Все время своего заточения Миранда ведет дневник. На первом месте в нем вовсе не ее похититель, которого она называет Калибаном в честь одного из героев Шекспира, а ее прежний мир, из которого ее неожиданно вырвала тупая и безжалостная сила.
Вот что, к примеру, пишет Миранда в своем дневнике:
«Ненавижу необразованных и невежественных. Ненавижу весь этот класс новых людей. Новый класс с их автомобилями, с их деньгами, с их телевизионными ящиками, с этой их тупой вульгарностью и тупым, раболепным, лакейским подражанием буржуазии»… «Новые люди» – те же бедные люди. Это лишь новая форма бедности. У тех нет денег, а у этих нет души… Доктора, учителя, художники – нельзя сказать, что среди них нет подлецов и отступников, но если есть какая-то надежда на лучшее на свете, то она связана только с ними».

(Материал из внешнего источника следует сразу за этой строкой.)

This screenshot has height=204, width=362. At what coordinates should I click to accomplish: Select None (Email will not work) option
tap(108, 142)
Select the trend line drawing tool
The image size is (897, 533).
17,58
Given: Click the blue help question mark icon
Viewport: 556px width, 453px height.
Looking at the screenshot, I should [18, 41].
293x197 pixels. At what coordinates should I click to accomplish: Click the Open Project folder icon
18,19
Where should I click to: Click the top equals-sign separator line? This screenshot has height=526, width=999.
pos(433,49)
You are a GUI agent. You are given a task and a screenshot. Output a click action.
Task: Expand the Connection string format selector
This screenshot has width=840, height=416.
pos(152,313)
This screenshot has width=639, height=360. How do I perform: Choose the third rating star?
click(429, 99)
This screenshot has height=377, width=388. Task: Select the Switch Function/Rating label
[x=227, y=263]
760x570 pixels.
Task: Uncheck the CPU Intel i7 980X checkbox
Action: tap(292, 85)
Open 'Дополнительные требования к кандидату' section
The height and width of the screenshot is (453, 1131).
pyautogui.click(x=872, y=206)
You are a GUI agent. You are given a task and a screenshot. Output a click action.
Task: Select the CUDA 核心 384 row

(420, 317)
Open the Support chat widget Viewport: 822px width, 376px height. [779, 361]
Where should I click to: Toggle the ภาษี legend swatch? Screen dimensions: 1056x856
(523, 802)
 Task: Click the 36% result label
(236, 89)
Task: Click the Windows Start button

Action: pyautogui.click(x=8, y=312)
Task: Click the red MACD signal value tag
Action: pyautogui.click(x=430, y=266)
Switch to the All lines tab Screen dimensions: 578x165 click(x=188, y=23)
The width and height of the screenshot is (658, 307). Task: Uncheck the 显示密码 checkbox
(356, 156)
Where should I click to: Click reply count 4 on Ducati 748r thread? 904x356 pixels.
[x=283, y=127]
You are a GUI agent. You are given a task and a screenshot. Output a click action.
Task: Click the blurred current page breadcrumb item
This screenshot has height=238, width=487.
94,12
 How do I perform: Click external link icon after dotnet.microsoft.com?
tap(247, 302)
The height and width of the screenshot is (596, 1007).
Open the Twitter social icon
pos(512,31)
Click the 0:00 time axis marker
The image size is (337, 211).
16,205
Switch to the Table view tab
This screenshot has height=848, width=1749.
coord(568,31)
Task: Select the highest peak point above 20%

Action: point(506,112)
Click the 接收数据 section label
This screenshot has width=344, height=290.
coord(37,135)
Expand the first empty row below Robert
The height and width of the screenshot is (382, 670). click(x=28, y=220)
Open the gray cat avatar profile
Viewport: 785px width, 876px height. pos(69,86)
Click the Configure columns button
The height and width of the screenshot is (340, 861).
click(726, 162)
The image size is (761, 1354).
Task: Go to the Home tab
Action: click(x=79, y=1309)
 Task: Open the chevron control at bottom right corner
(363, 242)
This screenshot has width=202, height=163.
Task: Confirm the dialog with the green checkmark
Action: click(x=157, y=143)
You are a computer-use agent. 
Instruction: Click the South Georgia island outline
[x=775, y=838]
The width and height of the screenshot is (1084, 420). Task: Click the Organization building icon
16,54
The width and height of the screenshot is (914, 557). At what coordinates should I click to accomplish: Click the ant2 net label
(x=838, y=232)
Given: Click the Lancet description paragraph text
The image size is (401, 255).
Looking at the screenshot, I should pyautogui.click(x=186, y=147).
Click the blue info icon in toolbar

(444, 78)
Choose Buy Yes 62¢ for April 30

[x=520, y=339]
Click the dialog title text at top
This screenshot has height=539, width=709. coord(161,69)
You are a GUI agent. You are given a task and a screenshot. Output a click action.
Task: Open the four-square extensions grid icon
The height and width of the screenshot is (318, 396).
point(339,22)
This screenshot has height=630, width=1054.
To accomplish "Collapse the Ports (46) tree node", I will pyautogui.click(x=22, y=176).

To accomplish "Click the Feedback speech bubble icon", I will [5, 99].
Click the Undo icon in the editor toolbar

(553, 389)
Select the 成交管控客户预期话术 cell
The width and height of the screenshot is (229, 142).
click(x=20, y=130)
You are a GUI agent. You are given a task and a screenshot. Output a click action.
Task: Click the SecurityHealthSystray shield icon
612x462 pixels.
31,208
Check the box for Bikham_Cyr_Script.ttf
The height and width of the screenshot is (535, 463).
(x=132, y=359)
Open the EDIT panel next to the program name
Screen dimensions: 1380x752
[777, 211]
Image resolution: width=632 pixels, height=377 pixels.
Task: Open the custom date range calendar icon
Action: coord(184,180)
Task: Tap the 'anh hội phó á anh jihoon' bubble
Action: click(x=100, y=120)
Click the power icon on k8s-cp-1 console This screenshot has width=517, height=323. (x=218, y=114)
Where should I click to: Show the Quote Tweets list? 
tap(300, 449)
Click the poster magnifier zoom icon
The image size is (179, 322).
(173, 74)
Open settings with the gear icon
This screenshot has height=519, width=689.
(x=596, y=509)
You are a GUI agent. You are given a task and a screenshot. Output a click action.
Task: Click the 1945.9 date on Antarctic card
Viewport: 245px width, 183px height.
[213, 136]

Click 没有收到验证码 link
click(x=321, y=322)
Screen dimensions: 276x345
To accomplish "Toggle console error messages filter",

Так вот, читая этот дневник, я никак не мог отделаться от ощущения, что уже видел где-то нечто подобное. Наконец я понял, где – на последней странице «Независимой газеты», где в то время из номера в номер печатали короткие эссе, в которых российские интеллигенты делились друг с другом своими мыслями о новой жизни. Эти эссе бывали совершенно разными – начиная от стилистически безупречного отчета о последнем запое и кончая трагическим внутренним монологом человека, который слышал в шуме «мерседесов» и «тойот» чуть ли не топот монгольской конницы.
Конец ознакомительного фрагмента.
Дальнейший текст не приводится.